Statistical Machine Learning

Recommended prerequisites: Part A A9 Statistics and A8 Probability. SB2a Foundations of Statistical Inference useful by not essential.

Aims and Objectives:
Machine learning studies methods that can automatically detect patterns in data, and then use these patterns to predict future data or other outcomes of interest. It is widely used across many scientific and engineering disciplines.

This course covers statistical fundamentals of machine learning, with a focus on supervised learning and empirical risk minimisation. Both generative and discriminative learning frameworks are discussed and a variety of widely used classification algorithms are overviewed.

Synopsis
Visualisation and dimensionality reduction: principal components analysis, biplots and singular value decomposition. Multidimensional scaling. K-means clustering.

Introduction to supervised learning. Evaluating learning methods with training/test sets. Bias/variance trade-off, generalisation and overfitting. Cross-validation. Regularisation. Performance measures, ROC curves. K-nearest neighbours as an example classifier.

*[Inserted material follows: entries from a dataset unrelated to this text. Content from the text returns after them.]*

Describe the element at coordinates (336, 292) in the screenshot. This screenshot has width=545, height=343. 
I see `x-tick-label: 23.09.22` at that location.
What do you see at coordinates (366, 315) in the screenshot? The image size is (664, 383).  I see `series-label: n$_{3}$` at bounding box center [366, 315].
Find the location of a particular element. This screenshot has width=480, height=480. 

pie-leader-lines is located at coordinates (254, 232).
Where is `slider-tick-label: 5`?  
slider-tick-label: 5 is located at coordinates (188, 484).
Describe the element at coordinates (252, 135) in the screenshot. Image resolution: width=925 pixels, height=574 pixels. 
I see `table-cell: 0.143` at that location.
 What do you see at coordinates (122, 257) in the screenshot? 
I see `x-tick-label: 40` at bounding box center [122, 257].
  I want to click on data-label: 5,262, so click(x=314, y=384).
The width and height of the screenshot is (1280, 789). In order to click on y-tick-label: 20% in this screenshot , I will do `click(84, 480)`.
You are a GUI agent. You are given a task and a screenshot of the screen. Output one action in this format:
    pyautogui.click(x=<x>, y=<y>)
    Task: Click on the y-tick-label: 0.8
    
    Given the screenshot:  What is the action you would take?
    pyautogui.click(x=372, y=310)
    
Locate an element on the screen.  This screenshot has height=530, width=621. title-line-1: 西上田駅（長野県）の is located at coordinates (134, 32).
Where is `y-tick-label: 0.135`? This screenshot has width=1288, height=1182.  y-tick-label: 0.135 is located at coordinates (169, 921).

Linear models for classification. Discriminant analysis. Logistic regression. Generative vs Discriminative learning. Naive Bayes models.

Decision trees, bagging, random forests, boosting.

Neural networks and deep learning.

Reading
C. Bishop, Pattern Recognition and Machine Learning, Springer, 2007.
T. Hastie, R. Tibshirani, J Friedman, Elements of Statistical Learning, Springer, 2009.
K. Murphy, Machine Learning: a Probabilistic Perspective, MIT Press, 2012.

Further Reading
B. D. Ripley, Pattern Recognition and Neural Networks, Cambridge University Press, 1996.
G. James, D. Witten, T. Hastie, R. Tibshirani, An Introduction to Statistical Learning, Springer, 2013.